# Freud SD606 Dado set - Tradeoffs



## hootr

thanks for the info
i've been drooling over these for a while and watching for a review
i don't trust the ones posted by the dealers


----------



## PurpLev

looks very convenient. how is the outer cutter change it's width? is it using a wobble dado concept? or does it have interlocking teeth with it's neighboring cutter blades that make the cutting area wider/narrower when moved sideways?

thanks for the post.


----------



## richgreer

It has sufficient overlap with the neighboring cutter it expands by a plate on the inside of the cutter progressing outward. It is as if you were using shims and placing all of the shims between the outer cutter and the one next to it.

I've never expanded the dial-a-width beyond 22 clicks (there are 28 clicks to get to the limit). I have never seen any gap develop.

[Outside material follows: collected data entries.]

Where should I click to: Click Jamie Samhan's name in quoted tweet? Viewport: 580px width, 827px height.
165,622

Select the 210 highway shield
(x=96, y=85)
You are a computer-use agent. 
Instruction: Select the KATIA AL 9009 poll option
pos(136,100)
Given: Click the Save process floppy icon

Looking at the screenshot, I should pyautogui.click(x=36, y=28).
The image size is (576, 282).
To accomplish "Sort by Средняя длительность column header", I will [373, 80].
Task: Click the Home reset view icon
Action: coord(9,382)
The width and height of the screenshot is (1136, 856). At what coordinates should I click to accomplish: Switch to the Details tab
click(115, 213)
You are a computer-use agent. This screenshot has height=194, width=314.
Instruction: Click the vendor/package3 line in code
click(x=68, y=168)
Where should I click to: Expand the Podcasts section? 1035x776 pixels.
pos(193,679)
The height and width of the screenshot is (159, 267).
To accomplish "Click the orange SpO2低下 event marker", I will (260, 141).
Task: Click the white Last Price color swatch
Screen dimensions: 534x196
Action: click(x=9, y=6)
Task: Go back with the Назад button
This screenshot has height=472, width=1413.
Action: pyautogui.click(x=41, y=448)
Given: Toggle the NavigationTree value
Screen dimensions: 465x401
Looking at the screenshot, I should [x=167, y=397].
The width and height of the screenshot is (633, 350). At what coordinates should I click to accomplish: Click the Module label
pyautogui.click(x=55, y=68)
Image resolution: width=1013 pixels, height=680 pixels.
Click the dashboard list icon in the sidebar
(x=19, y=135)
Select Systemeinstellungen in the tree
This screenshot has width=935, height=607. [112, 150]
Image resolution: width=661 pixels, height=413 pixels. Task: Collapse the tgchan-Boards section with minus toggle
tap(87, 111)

b.t.w - Many years ago I had that wobbler dado blade. It was a pain.


----------



## Routerisstillmyname

Thanks for posting.
So, is there any way to cut a dados for 1/4" ply which is 7/32" actual size ?


----------



## richgreer

Yea, this dado set will cut a minimum size of 7/32 of an inch. You use the inner cutter, the outer cutter and zero clicks on the dial-a-width.


----------



## Routerisstillmyname

Thanks Rich. Freud's quality can't be beat. the only blades I use.


----------



## richgreer

I will agree that the best blades have a name that begins with "F". Some will say "Forest" and others will say "Freud". They are both very good but I am not willing to say which of the 2 is the best.


----------



## knotscott

Rich - Congrats on your new dado set, and thanks for a really well written and objective review. I much prefer reading about the realistic strengths and weaknesses that all products have, as opposed to just hearing how much you love it. I love my tools too (and my wife & family), but none of that is very helpful to any of you! There are realistic tradeoffs with every design, and it's helpful to others to hear about them. Great job!


----------